Model comparison
GLM-4.5 vs GPT-4o
GLM-4.5 is the stronger model overall, scoring 42.0 to 28.6 on the Noometry Index.
Last verified . 23 shared benchmarks.
Summary
- They share 23 benchmarks with published results for both. GLM-4.5 scores higher in 7 categories and GPT-4o in 1 category; 8 gaps are clear of the uncertainty.
- The widest gap is in math, where GLM-4.5 leads 39.0 to 10.6.

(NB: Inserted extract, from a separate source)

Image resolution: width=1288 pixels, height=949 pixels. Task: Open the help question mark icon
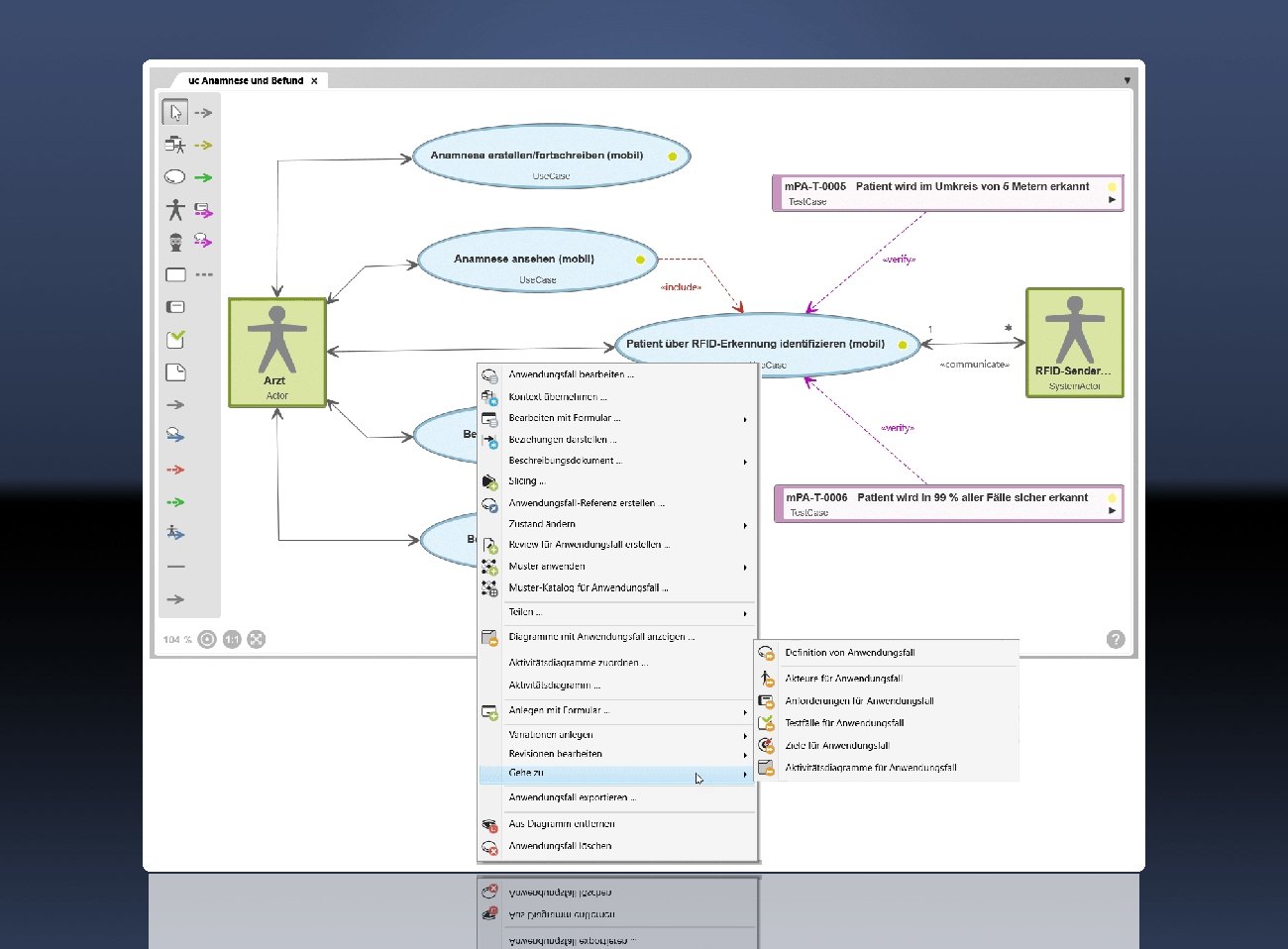[x=1116, y=640]
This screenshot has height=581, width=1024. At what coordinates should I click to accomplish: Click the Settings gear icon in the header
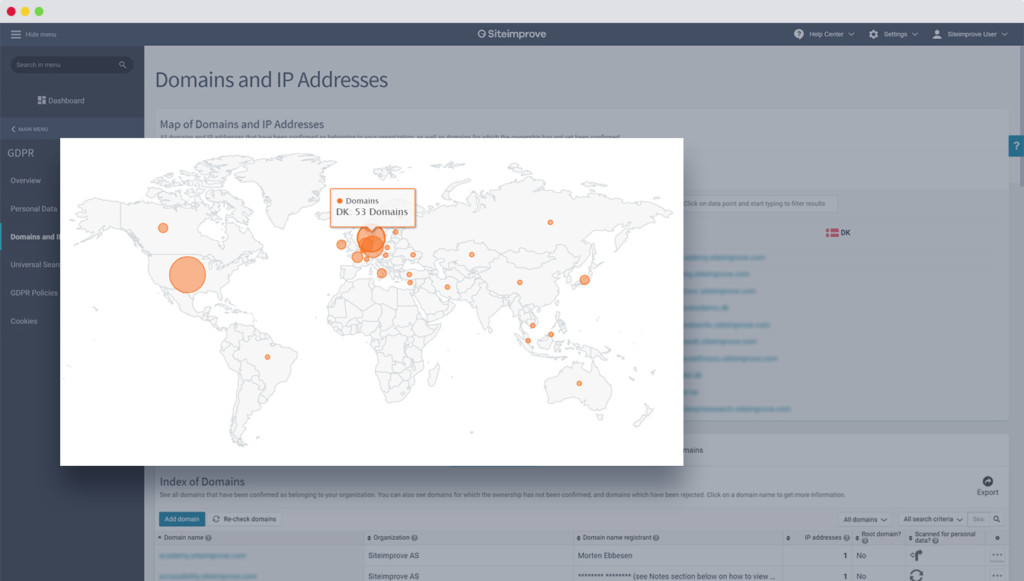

- The biggest single-benchmark swing is SWE-bench Verified (bash only): 54.2% for GLM-4.5 and 21.6% for GPT-4o.
- GLM-4.5 is cheaper at $0.60 / $2.20 per million input/output tokens, against $2.50 / $10 for GPT-4o.
- GLM-4.5 accepts more context: 131K tokens versus 128K.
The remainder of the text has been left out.